A lei tinha sido sancionada pelo governador Roberto Requião em 30 de março de 2007. Dezessete deputados da bancada de oposição tinham asssinado a ação e protocolaram a Adin em abril do ano passado, com a alegação de que não foi respeitado o artigo 53 da Constituição Estadual, que diz que a transformação e criação de cargos devem ser programados pelo poder executivo, segundo suas necessidades, e submetidos à aprovação do Poder Legislativo. A Oposição recorreu à Justiça para garantir a legitimidade do Legislativo e o direito dos deputados de fiscalizar.
Na prática, a lei permitiria alterar o número de funcionários sem mexer nos custos totais da folha de pagamento. Por exemplo, um cargo de uma pessoa que ganha R$ 5 mil poderia ser transformado em dois que receberiam R$ 2,5 mil cada um. De certa forma, a medida poderia ser utilizada pelo governo para acomodar aliados políticos em diversas funções.
De acordo com informações da Secretaria Estadual de Administração, hoje há 3.600 cargos em comissão no governo entre funções de chefia, direção e gerência. Deste total, 2.200 pessoas trabalham sem vínculo de servidor público e 1.400 têm vínculo. O gasto mensal com o pagamento dos comissionados é de R$ 7,7 milhões.

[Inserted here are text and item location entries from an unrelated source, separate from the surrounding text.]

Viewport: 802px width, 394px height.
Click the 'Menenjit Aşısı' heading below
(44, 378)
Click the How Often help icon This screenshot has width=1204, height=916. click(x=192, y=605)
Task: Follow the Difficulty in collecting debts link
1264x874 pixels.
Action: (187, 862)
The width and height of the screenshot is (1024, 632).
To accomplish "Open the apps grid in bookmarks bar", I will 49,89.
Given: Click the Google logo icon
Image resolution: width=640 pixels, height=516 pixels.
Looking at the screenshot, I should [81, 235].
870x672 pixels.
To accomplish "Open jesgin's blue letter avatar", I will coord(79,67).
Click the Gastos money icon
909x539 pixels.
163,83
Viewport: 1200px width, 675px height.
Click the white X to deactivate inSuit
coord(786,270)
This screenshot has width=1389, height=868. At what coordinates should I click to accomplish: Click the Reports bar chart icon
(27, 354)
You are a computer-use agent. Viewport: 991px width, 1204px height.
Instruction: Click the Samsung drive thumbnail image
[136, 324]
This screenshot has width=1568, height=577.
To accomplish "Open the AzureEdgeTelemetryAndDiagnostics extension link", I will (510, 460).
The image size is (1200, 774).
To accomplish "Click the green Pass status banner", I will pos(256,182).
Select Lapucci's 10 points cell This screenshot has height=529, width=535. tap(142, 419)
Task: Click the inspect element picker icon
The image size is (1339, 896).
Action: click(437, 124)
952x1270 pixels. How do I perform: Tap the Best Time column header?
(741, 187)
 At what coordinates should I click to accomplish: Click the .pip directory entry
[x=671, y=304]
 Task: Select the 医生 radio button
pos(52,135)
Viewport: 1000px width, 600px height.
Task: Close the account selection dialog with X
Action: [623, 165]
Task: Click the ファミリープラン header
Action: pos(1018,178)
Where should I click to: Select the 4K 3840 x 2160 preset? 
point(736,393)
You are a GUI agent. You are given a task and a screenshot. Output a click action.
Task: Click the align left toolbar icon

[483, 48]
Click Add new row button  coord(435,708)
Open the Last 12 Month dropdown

O líder do governo na Assembléia, deputado Luiz Claudio Romanelli (PMDB), lembrou que na época da edição da lei houve um grande questionamento sobre a constitucionalidade. ''O governador sancionou mas não utilizou a lei'', disse.
Ele explicou que, por este motivo, a Adin não tem efeito de anular decisões com base na legislação. O deputado ainda defendeu que a legislação foi criada como um instrumento moderno para dar maior agilidade na ocupação de cargos de confiança e mais velocidade nestes processos.